Oriental Securities: new Energy and New Kinetic Energy may boost Copper demand by 7% in 2025

"carbon neutralization" will have an extensive and far-reaching impact on the energy industry. Copper, as an important raw material for high-quality economic development, will usher in development opportunities under the adjustment of industrial structure. As stated in "Neutralization of Nonferrous carbon 1: new Energy and New Kinetic Energy, Copper and rare Earths will meet the growth of demand-Wind Power and New Energy vehicles" released on March 25, copper has excellent electrical conductivity and is closely related to "electricity". It is more widely used in the field of new energy, and the demand for copper and rare earths driven by wind power and new energy vehicles, which are the "motor brothers" in the new energy industry, are quantitatively analyzed. This paper will continue to take photovoltaic and energy storage as the foothold, combined with the research results of "colored carbon neutralization 1", to judge the impact of the development of four new energy large-scale industries, namely, wind power, photovoltaic, new energy vehicles and energy storage, on the increment of copper demand.

Core point of view

By 2025, the incremental demand for copper for photovoltaic and energy storage will account for 3% of the apparent consumption in 2020. The demand for copper in photovoltaic and energy storage may reach 66,139 and 2.89 million tons in 2020, 2025 and 2030. Based on 2020, the incremental demand for copper will reach 73 and 2.23 million tons in 2025 and 2030, accounting for about 3 and 9 per cent of global copper consumption in 2020.

The demand for copper from new energy is obviously driven, and the demand for copper from new energy may increase by 1.81 million tons by 2025, accounting for 7% of the apparent consumption of copper in 2020. Combined with the conclusion of "colored carbon neutralization 1", the demand for copper in wind power, new energy vehicles, photovoltaic and energy storage may reach 137,318 and 6.09 million tons in 2020, 2025 and 2030. Based on 2020, the incremental demand for copper will reach 181 and 4.72 million tonnes in 2025 and 2030, accounting for about 7 per cent and 19 per cent of global copper consumption in 2020.

First, photovoltaic

The demand for photovoltaic copper may reach 1.35 million tons in 2025, with a compound growth rate of about 16% in five years. 1 trend: affordable relay subsidies, photovoltaic new equipment speed-up photovoltaic has become the fourth largest green energy, the growth rate of new equipment has slowed down slightly in the past three years. According to Ember, a climate think tank, global solar power generation reached 669 TWH in 2019, an increase of 12% over the same period last year and accounted for 2.71% of the energy supply that year, making it the fourth largest green energy. By the end of 2020, the cumulative installed scale of global photovoltaic has reached 757GW, with a ten-year compound growth rate of 34%. In terms of the new scale, the newly installed capacity in 2020 reached 130GW, an increase of 13% over the same period last year, which is still resilient in the context of the epidemic, but there is still a gap compared with the rapid development period from 2015 to 2017.
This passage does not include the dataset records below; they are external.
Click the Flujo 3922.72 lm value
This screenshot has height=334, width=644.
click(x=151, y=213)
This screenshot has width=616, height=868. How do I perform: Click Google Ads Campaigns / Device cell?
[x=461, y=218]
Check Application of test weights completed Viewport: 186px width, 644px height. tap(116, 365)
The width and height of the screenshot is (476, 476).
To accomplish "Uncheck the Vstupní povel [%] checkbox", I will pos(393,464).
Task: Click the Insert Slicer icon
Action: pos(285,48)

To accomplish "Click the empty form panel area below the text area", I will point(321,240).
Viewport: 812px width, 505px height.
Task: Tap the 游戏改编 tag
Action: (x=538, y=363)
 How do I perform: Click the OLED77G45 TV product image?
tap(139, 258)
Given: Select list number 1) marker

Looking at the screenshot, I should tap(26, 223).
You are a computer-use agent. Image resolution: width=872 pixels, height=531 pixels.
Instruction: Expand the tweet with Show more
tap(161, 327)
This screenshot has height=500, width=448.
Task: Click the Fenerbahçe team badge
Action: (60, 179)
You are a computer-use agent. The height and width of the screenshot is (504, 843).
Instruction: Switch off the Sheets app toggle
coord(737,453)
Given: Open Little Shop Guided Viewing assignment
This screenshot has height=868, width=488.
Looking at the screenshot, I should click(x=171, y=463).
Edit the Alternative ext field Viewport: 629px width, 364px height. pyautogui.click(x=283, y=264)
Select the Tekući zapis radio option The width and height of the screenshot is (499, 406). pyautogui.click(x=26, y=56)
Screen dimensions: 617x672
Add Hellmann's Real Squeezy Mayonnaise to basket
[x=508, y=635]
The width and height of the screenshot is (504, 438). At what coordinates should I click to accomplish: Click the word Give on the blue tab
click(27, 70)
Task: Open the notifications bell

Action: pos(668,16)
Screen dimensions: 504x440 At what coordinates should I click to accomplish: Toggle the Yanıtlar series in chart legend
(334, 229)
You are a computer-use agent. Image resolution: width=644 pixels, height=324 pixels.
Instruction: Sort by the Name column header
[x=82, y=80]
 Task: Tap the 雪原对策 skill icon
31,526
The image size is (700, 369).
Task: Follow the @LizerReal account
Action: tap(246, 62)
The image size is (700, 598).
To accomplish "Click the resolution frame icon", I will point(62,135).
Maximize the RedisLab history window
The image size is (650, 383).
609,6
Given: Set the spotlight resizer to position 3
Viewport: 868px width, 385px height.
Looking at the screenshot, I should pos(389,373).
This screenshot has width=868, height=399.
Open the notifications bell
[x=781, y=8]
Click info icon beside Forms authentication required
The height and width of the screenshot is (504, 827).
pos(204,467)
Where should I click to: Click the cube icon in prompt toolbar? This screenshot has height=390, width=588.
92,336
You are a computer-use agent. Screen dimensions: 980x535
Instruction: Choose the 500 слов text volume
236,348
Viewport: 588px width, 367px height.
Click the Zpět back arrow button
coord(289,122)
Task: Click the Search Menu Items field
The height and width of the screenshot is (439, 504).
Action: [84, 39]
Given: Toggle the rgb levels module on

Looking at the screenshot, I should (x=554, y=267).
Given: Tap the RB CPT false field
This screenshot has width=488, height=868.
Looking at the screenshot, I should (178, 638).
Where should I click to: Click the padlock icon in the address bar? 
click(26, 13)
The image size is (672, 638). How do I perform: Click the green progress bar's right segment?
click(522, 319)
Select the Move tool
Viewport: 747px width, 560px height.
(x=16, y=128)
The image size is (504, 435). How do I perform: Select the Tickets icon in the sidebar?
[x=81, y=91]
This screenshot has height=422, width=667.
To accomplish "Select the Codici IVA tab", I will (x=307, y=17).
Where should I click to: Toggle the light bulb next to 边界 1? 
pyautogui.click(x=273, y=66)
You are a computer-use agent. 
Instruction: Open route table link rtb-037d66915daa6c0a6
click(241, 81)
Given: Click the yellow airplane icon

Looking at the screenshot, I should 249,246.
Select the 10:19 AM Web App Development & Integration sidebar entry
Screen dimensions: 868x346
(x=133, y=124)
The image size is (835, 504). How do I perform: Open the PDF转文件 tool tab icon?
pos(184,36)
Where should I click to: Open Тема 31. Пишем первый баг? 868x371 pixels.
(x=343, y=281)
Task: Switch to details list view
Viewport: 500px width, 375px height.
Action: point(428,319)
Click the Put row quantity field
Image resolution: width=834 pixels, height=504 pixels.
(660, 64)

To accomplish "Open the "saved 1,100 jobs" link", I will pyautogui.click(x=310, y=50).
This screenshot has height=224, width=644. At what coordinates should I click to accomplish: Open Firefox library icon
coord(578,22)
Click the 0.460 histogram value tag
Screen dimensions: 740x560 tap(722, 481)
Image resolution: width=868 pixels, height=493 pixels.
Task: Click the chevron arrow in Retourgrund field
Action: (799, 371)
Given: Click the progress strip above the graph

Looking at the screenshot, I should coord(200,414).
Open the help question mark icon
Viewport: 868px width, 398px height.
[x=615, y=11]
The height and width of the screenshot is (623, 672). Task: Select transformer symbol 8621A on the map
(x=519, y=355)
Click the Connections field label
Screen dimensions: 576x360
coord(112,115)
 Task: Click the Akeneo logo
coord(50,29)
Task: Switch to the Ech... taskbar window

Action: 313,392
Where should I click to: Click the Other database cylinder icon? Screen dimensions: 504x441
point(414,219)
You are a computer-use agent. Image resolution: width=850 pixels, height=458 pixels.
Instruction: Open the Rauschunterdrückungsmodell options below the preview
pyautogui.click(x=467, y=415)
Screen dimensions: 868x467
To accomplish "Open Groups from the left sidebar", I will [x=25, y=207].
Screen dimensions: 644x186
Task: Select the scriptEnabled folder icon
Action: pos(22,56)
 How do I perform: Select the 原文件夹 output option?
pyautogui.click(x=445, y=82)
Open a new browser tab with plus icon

The German market took the lead in parity, ushering in a double-growth curve. Photovoltaic is similar to new energy vehicles, the rapid development of the industry begins with policy subsidies, and then falls silent because of subsidies. After several twists and turns, the final establishment of market position still depends on the reduction of the cost of electricity per kilowatt hour. It forms a competitive advantage over traditional energy in price. Take Germany as an example, Germany is a global leader in the layout and development of the photovoltaic industry, with an installed capacity of 3.83 GW in 2012, accounting for 52.3% of the world's total installed capacity that year. In 2019, Germany's renewable energy accounted for about 43% of the total electricity generation, and the original target of "35% of renewable energy" in 2020 was completed ahead of schedule, of which photovoltaic power generation accounted for nearly 20%. Reviewing the development history of German photovoltaic industry, Germany has also experienced a stage of explosive growth under policy incentives and a decline in the industry brought about by the decline of subsidies. As shown in the following figure, the photovoltaic grid price decreased rapidly with the installation cost from 2006 to 2011, and although it was always higher than the residential power consumption cost, the growth rate of photovoltaic power generation and new installed capacity in Germany continued to rise under the incentive of subsidies. From 2013 to 2017, the German photovoltaic industry began to fall into a five-year silent period, with a significant decline in new installations. at the beginning, European countries reduced photovoltaic subsidies due to the European debt crisis in 2011, while battery prices fell to a plateau in the same period. German photovoltaic new capacity fell off a cliff in 2013, down 52% from the same period last year, and did not exceed 2GW in the following four years. By 2018, benefiting from the widespread application of diamond wire slicing technology, large-scale mass production of PERC cells has brought about a substantial improvement in product efficiency, component prices have finally gone down again, the grid price of photovoltaic power generation in Germany has basically achieved parity, and the photovoltaic market has returned to high growth again, with electricity generation exceeding 45GWhh and new installed capacity of about 3GW.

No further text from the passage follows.